__TEXTO MOSTRADO__:

¡Madre! (Divagaciones a la sombra de un quiosco de la música)

─ “UN DÍA LE CANTÉ AL LLANO TAL VEZ MI COPLA MEJOR, CUANDO LA COPLA ERA TIERNA Y SOÑABA SER CANTOR.” (JOSÉ LARRALDE)

¡Madre! (Divagaciones a la sombra de un quiosco de la música)
¡Madre! (Divagaciones a la sombra de un quiosco de la música)
─ “Un anciano en la popa de un barco. En los brazos sostiene una maleta ligera y a una criatura, toda vía más ligera. El anciano se llama Linh. Es el único que lo sabe, porque el resto de las personas que lo sabían están muertas.
De pie en la cubierta, ve alejarse su país, el país de sus antepasados y sus muertos, mientras la criatura duerme en sus brazos. El país se aleja, se hace infinitamente pequeño, y el señor Linh lo ve desaparecer en el horizonte durante horas, pese al viento que sopla y lo zarandea como a una marioneta”.

Así comienza un precioso libro que trata el espinoso tema de la emigración y del exilio.
Qué tremendas aquellas maletas de cartón; la navaja cabritera, y el bocadillo de chorizo; el paso lento con que, a horas muy tempranas, caminaba con desgana el viajero hacia la estación; el pañuelo de la despedida de esos sueños juveniles que nos animaban a confiar nuestro destino a la buena suerte.

__TAREAS__:
A - Reescribe el texto desde "De pie en la" hasta "la buena suerte.", poniendo "pan con tocino" en lugar de "bocadillo de chorizo".
B - Indica si cada afirmación concuerda con el texto mostrado y cita las palabras que lo deciden: (i) el anciano se llama Linh; (ii) la criatura va despierta en brazos del anciano; (iii) el viajero caminaba con prisa hacia la estación.

__ENTRADAS DE DATOS__:
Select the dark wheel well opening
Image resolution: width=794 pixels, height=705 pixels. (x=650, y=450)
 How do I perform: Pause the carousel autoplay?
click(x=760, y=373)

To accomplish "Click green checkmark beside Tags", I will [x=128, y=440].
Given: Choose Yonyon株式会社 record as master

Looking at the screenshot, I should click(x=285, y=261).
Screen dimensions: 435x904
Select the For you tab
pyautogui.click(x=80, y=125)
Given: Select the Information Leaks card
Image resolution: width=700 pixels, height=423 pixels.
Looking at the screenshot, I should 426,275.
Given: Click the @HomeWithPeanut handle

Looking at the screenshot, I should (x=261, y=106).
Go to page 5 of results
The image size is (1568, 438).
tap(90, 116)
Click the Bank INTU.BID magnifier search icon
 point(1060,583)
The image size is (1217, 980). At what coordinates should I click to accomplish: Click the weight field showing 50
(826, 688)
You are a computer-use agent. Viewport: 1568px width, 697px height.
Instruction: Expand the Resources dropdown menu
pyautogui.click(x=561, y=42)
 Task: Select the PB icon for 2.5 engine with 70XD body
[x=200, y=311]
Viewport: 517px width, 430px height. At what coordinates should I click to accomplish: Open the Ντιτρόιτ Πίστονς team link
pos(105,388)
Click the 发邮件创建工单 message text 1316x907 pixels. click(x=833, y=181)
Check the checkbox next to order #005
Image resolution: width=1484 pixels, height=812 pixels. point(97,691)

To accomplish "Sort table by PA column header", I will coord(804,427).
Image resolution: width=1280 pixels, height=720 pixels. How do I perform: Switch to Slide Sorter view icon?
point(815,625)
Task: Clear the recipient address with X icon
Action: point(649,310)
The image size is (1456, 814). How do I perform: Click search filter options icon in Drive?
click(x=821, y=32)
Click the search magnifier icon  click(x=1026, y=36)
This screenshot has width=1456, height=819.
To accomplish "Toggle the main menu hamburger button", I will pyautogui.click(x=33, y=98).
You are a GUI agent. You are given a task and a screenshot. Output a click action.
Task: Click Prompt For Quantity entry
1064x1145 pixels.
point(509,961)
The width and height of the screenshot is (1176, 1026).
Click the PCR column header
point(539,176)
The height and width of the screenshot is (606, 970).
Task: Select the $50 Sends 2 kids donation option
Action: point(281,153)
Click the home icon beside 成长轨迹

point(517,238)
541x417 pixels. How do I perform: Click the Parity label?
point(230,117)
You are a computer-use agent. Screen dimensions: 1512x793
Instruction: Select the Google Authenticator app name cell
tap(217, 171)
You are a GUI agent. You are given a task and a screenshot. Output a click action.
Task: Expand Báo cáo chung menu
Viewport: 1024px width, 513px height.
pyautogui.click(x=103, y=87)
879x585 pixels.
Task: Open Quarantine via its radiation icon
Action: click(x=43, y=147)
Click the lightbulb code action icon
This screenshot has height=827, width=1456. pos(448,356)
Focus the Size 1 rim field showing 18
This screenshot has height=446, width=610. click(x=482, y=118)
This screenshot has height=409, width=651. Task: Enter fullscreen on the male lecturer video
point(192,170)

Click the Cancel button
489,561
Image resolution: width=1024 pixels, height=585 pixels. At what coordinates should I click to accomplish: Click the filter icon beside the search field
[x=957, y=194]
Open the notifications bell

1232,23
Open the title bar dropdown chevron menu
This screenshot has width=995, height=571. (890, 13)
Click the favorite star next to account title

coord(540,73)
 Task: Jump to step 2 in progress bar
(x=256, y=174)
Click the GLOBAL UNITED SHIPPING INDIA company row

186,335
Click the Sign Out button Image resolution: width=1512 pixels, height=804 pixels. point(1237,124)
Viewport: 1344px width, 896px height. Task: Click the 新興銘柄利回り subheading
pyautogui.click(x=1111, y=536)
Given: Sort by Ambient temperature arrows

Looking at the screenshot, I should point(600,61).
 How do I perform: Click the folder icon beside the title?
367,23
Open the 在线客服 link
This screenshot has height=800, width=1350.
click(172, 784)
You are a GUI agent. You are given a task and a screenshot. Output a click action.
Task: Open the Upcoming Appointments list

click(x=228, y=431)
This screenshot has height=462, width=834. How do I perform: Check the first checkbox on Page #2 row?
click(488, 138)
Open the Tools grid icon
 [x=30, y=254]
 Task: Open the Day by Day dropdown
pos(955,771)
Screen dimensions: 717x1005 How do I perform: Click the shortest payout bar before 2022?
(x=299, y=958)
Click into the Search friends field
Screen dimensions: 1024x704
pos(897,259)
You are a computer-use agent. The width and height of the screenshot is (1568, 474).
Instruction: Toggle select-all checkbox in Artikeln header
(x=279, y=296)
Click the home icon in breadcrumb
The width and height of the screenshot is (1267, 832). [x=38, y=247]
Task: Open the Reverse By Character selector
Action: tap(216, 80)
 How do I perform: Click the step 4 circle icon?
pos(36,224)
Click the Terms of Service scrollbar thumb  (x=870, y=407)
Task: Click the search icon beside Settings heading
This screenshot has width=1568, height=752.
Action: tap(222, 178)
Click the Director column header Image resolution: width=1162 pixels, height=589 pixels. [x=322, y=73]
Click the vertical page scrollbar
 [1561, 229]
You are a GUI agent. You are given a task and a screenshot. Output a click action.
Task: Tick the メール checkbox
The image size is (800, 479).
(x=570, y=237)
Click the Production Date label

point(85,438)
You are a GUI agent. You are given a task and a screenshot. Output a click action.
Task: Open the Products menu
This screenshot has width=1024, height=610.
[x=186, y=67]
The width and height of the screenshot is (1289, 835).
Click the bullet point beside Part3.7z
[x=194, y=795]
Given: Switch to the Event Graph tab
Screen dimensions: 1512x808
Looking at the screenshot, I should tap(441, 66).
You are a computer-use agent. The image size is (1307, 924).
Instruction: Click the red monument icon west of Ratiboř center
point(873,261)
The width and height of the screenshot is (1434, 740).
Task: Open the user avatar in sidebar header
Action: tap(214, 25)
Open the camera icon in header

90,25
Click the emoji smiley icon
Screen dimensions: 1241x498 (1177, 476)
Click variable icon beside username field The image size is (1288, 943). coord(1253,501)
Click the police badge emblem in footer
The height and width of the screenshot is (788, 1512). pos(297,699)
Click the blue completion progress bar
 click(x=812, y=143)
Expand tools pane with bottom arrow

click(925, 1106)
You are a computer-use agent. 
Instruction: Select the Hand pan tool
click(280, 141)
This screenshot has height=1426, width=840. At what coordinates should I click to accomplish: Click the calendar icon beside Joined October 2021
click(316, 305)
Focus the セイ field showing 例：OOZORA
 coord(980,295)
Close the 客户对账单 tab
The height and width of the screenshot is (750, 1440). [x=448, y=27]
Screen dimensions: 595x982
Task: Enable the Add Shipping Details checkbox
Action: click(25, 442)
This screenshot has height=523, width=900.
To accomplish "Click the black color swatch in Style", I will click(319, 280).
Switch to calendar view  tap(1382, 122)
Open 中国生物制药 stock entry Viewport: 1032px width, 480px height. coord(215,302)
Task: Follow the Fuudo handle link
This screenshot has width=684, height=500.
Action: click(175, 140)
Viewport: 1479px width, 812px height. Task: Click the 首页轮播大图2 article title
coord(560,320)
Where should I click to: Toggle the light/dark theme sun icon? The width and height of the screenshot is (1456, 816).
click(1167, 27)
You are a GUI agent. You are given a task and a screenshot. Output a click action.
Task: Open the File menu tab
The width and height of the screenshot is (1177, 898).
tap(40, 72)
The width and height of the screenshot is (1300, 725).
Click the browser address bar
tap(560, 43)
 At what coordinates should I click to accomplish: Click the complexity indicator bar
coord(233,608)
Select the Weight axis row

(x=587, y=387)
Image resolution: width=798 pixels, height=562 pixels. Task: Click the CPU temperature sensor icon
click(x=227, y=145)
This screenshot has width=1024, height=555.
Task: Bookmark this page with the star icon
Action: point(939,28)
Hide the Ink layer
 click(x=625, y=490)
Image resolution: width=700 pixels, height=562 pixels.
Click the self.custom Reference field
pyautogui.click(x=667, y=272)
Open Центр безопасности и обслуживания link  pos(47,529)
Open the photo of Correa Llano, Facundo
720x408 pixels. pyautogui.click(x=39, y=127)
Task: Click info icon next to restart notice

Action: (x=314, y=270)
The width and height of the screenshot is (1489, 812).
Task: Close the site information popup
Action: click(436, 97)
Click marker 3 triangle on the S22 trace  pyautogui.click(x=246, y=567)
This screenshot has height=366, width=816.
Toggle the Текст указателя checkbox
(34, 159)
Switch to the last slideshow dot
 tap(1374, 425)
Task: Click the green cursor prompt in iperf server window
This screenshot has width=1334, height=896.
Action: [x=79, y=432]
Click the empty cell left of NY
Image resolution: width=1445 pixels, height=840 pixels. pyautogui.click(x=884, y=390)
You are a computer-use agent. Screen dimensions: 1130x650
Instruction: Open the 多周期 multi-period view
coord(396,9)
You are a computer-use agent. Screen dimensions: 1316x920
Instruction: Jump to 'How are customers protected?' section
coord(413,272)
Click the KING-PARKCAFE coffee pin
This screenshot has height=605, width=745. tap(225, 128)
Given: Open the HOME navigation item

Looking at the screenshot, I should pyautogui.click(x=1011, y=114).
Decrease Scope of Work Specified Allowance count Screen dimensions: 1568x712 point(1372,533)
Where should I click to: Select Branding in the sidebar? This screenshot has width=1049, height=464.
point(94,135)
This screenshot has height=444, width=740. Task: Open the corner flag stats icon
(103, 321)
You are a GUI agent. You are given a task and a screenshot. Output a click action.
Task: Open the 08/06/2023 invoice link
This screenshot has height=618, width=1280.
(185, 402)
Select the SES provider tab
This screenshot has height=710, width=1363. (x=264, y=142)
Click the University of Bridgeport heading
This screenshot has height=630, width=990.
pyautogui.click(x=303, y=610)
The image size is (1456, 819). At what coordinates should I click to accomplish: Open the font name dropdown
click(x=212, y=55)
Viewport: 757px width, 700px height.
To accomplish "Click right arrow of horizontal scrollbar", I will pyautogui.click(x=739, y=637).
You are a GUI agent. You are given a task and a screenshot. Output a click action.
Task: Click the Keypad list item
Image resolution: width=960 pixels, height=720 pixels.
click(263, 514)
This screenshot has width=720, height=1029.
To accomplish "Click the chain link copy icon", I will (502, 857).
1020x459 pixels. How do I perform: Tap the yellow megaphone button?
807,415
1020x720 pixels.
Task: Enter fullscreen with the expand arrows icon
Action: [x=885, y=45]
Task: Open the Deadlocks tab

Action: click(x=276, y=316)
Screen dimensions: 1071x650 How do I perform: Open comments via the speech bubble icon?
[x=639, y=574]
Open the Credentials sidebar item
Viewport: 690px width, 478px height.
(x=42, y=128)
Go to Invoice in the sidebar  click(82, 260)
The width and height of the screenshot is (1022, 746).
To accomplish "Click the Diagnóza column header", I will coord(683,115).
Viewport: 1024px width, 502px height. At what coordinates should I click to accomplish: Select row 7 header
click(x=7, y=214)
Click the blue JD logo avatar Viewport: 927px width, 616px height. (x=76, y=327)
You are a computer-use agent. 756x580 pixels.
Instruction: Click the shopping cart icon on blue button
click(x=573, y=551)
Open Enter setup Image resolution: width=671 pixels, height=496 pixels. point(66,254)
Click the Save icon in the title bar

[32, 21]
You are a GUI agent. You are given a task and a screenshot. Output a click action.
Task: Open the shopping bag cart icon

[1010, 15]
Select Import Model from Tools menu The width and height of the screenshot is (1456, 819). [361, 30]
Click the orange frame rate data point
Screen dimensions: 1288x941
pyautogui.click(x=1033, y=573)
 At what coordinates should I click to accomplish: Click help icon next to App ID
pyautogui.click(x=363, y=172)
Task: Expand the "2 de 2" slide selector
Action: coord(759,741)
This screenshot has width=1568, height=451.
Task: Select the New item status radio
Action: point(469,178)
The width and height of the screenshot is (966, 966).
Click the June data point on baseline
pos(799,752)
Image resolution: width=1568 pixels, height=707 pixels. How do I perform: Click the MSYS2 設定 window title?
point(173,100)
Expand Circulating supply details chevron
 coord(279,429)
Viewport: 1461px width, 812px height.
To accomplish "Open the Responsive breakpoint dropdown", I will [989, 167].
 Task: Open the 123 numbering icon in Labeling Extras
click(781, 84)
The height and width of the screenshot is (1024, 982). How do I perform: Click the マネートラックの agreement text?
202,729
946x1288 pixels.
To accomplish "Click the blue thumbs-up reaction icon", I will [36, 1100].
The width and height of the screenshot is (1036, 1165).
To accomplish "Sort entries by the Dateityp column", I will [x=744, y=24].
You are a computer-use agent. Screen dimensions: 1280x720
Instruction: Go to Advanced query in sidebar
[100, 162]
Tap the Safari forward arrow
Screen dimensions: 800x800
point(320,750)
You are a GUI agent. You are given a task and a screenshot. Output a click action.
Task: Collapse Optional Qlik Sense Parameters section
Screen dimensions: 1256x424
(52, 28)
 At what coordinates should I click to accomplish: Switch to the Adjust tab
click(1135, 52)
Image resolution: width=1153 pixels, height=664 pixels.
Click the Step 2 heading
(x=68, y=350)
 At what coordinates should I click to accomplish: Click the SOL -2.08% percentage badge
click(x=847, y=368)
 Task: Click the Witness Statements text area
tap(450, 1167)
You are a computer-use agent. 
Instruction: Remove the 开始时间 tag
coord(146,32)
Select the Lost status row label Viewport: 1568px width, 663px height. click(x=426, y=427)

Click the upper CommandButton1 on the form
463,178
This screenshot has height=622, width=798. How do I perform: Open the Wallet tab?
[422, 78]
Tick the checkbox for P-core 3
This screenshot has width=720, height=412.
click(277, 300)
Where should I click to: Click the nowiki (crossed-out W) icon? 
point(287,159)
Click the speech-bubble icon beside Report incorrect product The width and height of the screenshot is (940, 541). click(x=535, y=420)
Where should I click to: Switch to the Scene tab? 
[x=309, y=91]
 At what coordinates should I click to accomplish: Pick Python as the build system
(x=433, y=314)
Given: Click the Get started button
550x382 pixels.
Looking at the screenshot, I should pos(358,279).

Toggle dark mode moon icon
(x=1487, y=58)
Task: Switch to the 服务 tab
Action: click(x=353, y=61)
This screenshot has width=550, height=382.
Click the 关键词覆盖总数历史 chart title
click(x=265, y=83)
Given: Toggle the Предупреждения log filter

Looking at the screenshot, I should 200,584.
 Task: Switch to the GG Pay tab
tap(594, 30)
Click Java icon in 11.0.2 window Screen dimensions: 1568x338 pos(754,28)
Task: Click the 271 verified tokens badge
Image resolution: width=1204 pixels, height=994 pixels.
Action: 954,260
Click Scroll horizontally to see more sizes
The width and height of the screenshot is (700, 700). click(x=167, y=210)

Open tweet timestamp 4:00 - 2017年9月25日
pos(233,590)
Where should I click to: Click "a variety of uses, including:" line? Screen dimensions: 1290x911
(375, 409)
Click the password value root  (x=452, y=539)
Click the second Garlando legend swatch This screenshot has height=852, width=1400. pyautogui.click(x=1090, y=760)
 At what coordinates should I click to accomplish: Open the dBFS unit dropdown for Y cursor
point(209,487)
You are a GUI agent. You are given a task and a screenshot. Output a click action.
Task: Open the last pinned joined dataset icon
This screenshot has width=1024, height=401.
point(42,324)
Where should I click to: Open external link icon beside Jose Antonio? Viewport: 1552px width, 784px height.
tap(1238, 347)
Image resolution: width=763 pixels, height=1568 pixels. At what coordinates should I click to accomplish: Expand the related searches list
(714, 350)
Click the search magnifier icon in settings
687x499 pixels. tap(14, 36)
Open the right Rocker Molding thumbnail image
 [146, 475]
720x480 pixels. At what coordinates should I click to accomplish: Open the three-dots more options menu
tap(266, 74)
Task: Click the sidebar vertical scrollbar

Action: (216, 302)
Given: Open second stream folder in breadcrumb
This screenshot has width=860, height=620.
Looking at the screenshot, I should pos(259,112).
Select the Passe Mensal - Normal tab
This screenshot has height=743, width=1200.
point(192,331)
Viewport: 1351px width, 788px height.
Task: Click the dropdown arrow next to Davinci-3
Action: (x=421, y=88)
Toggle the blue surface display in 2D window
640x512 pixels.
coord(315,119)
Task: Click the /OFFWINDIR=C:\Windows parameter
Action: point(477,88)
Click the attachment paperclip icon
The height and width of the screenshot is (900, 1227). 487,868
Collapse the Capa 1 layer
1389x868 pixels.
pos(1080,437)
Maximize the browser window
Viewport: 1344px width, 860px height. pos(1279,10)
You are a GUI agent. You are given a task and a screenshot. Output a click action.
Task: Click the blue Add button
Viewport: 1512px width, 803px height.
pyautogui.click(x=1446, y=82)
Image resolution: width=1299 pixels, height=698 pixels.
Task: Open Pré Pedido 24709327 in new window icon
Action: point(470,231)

__RESPUESTAS POR TAREA__:
A -
De pie en la cubierta, ve alejarse su país, el país de sus antepasados y sus muertos, mientras la criatura duerme en sus brazos. El país se aleja, se hace infinitamente pequeño, y el señor Linh lo ve desaparecer en el horizonte durante horas, pese al viento que sopla y lo zarandea como a una marioneta”.

Así comienza un precioso libro que trata el espinoso tema de la emigración y del exilio.
Qué tremendas aquellas maletas de cartón; la navaja cabritera, y el pan con tocino; el paso lento con que, a horas muy tempranas, caminaba con desgana el viajero hacia la estación; el pañuelo de la despedida de esos sueños juveniles que nos animaban a confiar nuestro destino a la buena suerte.

B -
(i) Sí: "El anciano se llama Linh."
(ii) No: "mientras la criatura duerme en sus brazos".
(iii) No: "caminaba con desgana el viajero hacia la estación".